Instructions for the task:
Copy the material from the line containing "Click the 150,000円 total support amount" through the line containing "pyautogui.click(x=727, y=175)", inclusive, swapping "support" for "assistance" and changing nothing else.

Data shown:
(begin)

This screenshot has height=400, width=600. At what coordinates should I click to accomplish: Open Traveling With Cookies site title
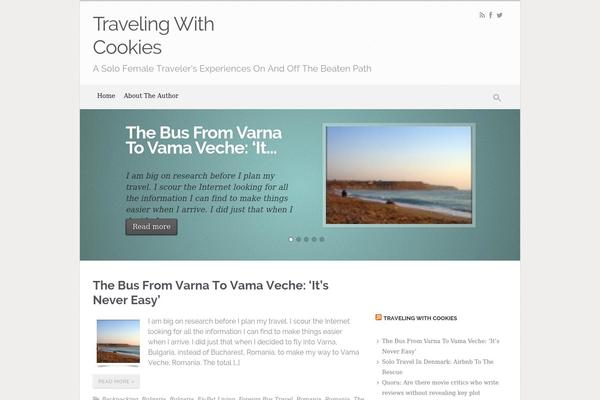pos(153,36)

(end)
(begin)

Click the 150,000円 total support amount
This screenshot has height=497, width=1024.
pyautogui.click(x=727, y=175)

(end)

Task solution:
Click the 150,000円 total assistance amount
This screenshot has height=497, width=1024.
pyautogui.click(x=727, y=175)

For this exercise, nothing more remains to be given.